短歌と洋楽和訳メインのブログで、海外ドラマ感想もあります

「一首鑑賞」-55

「一首鑑賞」の注意書きです。

yuifall.hatenablog.com

55.午後四時の地下鉄に誰もまどろみて都市の腸(はらわた)しづかに傷(いた)む

 (栗木京子)

 

 砂子屋書房「一首鑑賞」で吉田裕之が紹介していた歌です。

sunagoya.com

 あえて読もうとしないとどうしても口語の分かりやすい、面白い歌の鑑賞に偏りがちなのですが、文語の美しい文体で書かれたこの歌に一読して心惹かれました。鑑賞文には

 

午後四時とは、一日のなかでなんとも微妙な、あいまいな時間だ。そんな時間には、ふっと何かが見えてくる。
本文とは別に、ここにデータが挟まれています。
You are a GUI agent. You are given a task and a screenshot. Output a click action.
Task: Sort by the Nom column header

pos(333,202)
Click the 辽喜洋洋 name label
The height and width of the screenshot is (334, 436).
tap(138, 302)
腸は地下鉄の比喩であり、同時に私たちの腸=身体であろう。都市は、人や物や情報が行き交う空間。私たちの生きる空間。栗木は、都市=私たちの痛みを感受している。都市=私たちはいつも痛みを抱えている。しかし誰も、気づかない振りをして過ごしている。

 

とありました。

 腸が地下鉄の比喩か。腸なのは線路なのだろうか、それとも地下鉄そのものだろうか。どちらにせよ我々は「排泄物」ということになりますが、この歌でいう「はらわた」は「腸管」とは必ずしも一致しない「内臓」のことのようにも感じます。また、「はらわたが傷む」という語感からは、「痛みを抱える」というより「腐る」という印象を受けます。都市が隠し持っている「内臓」(あるいは「腸管」)は、実は腐っているということなのではないだろうか。そう考えると、「まどろむ」のは、腐敗によって発生したガスから来る中毒のような感じもしてきます。
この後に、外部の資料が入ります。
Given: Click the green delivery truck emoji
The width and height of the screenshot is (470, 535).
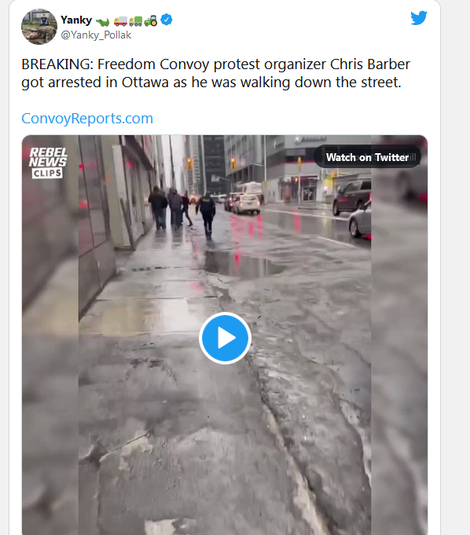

 夕方の、なんとなく怠い時間、一般的な社会人がまだ就業中の時間帯に人気がまばらな地下鉄に乗っていて、おそらく外では夕日が差して少し気温が高いような時間帯で、日のささない地下鉄内でみんな(子宮の中みたいに)まどろんでいて。地下鉄の揺れに合わせて車両の軋む音が響いて、どこまでも暗い線路に乗ってにょろにょろと進んでいく感じ。

 

 そういえば地下鉄サリン事件っていつ発生したんだろうな、って思って調べたら、平日の午前8時、ラッシュアワーの真っ最中でした。